Fountain View Cafe

Fountain View Cafe

A Poem by G. Cedillo


1.

If I consume a decade of your life, it won't be as lonely

a century. I’m certain not one person of the millions

this city offers holds me in their thoughts, now.

It’s cleansing, like photographs boxed in the attic.

I am boxed away in the attic of your heart. My edges

yellowed, my lines softened. One of many responses

that seems truest after such dumbfounded pain.

To be sitting here, wondering where you are now,

feels like something mystical. My meditations flying

all over the world just for the slightest sign of you.

The way you lean over your drink. Cross your legs.

Your habit of sleeping, just so. I first had this thought

when you filled up your boxes and moved out our home.

The aura on inanimate objects, this stigma of things.


2.

I understand we can group ourselves

in one way, apart, and still be at hand.

Believe me, I lay idle the whole day

and condemn myself to being unloved.

When rumors stir that I might see you

if I follow, if I shower and dress and run

to this place or that property, this end.
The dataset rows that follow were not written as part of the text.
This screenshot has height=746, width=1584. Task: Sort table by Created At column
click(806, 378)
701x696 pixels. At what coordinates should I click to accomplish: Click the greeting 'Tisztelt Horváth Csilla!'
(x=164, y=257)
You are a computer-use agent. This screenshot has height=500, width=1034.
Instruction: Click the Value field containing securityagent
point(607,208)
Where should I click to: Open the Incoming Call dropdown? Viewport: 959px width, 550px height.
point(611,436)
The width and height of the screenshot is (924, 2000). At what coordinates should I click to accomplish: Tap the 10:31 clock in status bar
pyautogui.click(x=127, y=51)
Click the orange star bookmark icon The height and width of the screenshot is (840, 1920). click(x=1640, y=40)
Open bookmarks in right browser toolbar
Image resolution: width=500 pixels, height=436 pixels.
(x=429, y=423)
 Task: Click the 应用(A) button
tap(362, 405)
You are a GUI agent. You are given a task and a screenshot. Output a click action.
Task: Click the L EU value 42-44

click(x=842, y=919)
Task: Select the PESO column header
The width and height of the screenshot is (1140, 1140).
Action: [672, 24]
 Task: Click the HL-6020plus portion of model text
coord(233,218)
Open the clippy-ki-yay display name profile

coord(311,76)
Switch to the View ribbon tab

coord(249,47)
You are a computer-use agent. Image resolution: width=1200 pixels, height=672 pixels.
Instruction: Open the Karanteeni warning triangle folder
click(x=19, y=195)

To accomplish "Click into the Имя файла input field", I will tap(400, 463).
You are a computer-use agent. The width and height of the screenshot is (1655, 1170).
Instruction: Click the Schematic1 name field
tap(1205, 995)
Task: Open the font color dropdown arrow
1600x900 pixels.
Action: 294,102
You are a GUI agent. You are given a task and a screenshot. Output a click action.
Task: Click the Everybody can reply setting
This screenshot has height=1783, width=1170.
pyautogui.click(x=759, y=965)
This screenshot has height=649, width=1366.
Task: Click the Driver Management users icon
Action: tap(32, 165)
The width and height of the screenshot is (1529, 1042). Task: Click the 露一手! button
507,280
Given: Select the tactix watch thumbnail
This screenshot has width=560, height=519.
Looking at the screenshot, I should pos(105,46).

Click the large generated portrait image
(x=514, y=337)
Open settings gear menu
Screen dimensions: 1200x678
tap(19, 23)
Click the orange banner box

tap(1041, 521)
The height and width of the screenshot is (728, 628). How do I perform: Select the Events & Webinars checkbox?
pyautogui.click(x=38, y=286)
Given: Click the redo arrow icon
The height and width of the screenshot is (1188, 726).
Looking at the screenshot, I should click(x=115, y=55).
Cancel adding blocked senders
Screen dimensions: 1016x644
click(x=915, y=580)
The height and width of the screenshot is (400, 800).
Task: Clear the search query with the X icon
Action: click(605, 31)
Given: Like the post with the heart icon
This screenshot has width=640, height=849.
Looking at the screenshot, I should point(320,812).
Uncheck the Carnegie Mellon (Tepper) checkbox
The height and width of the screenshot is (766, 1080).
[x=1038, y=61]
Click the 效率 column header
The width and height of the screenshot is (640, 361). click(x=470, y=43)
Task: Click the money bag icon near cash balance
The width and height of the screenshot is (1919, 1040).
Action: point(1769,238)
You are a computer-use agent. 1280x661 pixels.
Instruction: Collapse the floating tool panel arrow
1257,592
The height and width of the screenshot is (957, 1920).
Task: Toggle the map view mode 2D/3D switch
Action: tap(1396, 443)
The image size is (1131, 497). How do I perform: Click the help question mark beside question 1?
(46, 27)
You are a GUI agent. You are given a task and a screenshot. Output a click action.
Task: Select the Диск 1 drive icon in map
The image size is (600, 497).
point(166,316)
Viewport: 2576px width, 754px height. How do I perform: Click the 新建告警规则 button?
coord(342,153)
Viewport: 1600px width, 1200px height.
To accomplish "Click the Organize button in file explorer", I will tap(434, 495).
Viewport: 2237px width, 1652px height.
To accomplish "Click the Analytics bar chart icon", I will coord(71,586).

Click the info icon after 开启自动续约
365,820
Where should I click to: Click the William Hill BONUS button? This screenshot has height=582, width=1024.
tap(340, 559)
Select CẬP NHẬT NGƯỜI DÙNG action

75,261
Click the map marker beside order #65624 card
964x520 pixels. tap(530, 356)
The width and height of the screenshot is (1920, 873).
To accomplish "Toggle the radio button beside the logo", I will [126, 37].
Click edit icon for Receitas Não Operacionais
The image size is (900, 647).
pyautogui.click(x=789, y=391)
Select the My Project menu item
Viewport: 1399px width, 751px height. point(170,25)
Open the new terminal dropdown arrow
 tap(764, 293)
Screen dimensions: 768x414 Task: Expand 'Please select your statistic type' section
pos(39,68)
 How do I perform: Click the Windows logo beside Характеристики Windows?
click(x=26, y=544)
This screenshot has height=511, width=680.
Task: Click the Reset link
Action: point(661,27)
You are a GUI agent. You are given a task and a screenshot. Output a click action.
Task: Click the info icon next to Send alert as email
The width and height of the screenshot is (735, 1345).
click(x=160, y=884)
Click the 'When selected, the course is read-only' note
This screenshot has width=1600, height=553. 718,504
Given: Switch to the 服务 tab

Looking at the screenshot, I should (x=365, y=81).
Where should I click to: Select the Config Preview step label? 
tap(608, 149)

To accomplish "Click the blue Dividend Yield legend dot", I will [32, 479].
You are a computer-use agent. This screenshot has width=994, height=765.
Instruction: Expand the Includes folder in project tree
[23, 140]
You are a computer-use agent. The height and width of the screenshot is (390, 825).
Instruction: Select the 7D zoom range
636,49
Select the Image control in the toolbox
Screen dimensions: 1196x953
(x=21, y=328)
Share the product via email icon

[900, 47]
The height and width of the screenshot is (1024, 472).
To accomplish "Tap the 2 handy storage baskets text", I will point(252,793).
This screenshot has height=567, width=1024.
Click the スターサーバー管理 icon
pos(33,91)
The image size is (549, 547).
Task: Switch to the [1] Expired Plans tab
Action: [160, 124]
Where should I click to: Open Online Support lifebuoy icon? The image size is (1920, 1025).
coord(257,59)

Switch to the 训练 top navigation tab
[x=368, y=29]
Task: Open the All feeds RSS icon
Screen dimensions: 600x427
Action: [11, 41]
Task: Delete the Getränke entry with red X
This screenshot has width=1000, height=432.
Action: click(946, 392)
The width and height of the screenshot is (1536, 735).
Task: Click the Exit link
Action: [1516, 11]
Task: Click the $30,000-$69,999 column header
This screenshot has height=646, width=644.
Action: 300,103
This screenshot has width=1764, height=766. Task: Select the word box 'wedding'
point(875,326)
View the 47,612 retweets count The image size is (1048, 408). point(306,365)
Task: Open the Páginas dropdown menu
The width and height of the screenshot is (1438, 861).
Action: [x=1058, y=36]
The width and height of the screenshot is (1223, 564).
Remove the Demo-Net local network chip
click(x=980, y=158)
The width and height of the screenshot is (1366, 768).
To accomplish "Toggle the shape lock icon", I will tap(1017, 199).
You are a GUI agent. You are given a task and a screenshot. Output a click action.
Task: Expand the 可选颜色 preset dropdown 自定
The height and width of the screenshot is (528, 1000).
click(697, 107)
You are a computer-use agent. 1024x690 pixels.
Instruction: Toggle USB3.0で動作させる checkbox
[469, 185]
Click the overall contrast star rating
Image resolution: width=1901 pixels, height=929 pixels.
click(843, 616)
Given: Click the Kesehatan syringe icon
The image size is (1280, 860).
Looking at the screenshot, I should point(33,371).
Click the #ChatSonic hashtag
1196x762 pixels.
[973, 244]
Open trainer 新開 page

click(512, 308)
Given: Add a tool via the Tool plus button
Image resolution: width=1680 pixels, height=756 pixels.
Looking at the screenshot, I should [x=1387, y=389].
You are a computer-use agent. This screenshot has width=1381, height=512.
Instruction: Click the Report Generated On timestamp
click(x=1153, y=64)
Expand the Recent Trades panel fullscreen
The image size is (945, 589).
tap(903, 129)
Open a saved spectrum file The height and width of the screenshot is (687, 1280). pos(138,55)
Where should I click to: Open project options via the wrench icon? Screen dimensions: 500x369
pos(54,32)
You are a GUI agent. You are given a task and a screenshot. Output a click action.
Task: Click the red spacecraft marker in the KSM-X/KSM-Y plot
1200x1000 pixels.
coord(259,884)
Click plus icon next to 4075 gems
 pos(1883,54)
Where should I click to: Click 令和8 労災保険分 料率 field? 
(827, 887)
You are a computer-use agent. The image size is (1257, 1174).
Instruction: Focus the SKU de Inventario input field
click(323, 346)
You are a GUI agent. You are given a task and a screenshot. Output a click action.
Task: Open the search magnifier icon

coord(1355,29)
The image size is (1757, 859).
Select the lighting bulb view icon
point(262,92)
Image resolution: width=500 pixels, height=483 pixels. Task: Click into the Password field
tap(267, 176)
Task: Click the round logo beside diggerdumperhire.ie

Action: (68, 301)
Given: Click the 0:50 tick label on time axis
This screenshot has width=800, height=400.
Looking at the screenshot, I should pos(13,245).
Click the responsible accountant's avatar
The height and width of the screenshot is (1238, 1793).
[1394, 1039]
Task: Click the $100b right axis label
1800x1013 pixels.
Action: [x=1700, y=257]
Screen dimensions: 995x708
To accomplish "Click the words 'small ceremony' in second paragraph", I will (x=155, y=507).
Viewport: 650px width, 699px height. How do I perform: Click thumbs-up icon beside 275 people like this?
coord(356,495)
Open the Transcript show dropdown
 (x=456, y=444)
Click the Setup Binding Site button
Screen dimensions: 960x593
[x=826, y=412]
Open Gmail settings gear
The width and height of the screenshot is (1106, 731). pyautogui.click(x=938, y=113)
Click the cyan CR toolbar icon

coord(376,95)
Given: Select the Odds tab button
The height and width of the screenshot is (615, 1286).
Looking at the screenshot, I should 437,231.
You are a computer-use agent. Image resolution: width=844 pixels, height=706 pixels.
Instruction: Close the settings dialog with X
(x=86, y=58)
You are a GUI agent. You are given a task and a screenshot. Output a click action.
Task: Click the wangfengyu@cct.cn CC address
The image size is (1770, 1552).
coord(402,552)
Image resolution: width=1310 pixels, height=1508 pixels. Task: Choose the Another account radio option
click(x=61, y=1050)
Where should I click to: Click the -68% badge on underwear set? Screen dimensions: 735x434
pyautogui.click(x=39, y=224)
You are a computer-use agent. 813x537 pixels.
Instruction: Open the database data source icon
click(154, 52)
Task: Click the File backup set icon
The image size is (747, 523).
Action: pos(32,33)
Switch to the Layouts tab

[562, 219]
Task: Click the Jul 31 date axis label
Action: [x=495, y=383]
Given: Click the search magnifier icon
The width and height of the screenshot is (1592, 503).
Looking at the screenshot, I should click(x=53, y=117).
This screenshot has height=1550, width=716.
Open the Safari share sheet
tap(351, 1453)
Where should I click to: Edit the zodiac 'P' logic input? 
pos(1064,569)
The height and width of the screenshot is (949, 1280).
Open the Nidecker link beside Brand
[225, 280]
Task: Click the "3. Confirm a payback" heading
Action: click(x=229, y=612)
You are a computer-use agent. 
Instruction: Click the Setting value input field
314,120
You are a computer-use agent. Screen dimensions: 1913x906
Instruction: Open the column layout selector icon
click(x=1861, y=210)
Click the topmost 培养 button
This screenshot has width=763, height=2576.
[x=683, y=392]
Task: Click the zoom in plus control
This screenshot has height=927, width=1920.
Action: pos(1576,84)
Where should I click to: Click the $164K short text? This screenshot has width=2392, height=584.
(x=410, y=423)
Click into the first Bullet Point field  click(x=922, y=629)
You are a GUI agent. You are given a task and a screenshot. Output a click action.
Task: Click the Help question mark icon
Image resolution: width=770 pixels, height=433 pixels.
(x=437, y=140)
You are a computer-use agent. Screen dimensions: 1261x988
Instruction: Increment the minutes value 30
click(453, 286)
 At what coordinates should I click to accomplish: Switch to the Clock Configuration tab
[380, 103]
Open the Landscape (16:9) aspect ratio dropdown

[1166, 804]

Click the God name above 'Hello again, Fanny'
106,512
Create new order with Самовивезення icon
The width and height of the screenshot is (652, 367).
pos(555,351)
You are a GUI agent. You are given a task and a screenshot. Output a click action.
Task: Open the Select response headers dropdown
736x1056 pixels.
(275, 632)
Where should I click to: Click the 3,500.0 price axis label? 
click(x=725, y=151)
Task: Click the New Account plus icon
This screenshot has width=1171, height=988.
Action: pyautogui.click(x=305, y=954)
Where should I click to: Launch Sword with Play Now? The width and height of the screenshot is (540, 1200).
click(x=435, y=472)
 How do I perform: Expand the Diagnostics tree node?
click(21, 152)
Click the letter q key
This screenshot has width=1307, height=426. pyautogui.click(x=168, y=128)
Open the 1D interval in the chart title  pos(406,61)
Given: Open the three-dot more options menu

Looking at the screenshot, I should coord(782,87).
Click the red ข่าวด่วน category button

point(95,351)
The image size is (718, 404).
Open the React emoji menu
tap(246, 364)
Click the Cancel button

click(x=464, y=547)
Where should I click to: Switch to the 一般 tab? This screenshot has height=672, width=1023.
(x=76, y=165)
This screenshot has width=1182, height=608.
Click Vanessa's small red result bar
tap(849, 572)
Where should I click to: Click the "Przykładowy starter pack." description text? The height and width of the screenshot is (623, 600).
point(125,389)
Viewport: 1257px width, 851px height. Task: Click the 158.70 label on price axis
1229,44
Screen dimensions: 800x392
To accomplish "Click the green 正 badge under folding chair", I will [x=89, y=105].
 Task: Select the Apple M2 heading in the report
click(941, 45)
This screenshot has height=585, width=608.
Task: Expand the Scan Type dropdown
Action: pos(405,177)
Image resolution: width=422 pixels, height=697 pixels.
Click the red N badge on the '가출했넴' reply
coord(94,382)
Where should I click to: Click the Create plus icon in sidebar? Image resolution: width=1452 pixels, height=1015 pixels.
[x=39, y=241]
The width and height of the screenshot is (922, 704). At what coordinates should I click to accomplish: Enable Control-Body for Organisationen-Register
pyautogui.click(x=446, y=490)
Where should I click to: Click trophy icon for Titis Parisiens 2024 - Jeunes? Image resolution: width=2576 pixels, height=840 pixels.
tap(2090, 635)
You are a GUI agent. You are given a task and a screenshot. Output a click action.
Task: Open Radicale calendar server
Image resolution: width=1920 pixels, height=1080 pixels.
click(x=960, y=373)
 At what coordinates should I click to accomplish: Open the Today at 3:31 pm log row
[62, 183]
In that I am a feeling thing, lost treasure,

it allows me to occasionally astonish

even myself. According to any woman

who’s ever revered me, it is because

of possibility, alone. Never have I felt

the prospect of a simpler blossoming

than being beside you, sitting at a table.


3.

Without drinking, without any impairment we used to

breathe love. Then, it was the tedium. Kindling

an imagination for simple things, recovering daily

chores. In this new light, picking you from the airport.

Sitting through traffic. Impossibly late for school.

Window kisses, quick clockwork rides to campus.

Each journey’s direction seemed a devotional thing.

Drifting off together afterward. I love the way I think

you once saw me. The first time at a greasy spoon

we found online, huddled in reviews. It was, that day,

the foul-tempered owner’s birthday. Only we knew.

And you were scared. I went from table to table

organizing a song with strangers. The entire place

sang that morning. You said, I love this side of you.


4.

D says he’s happy his girl doesn’t drink.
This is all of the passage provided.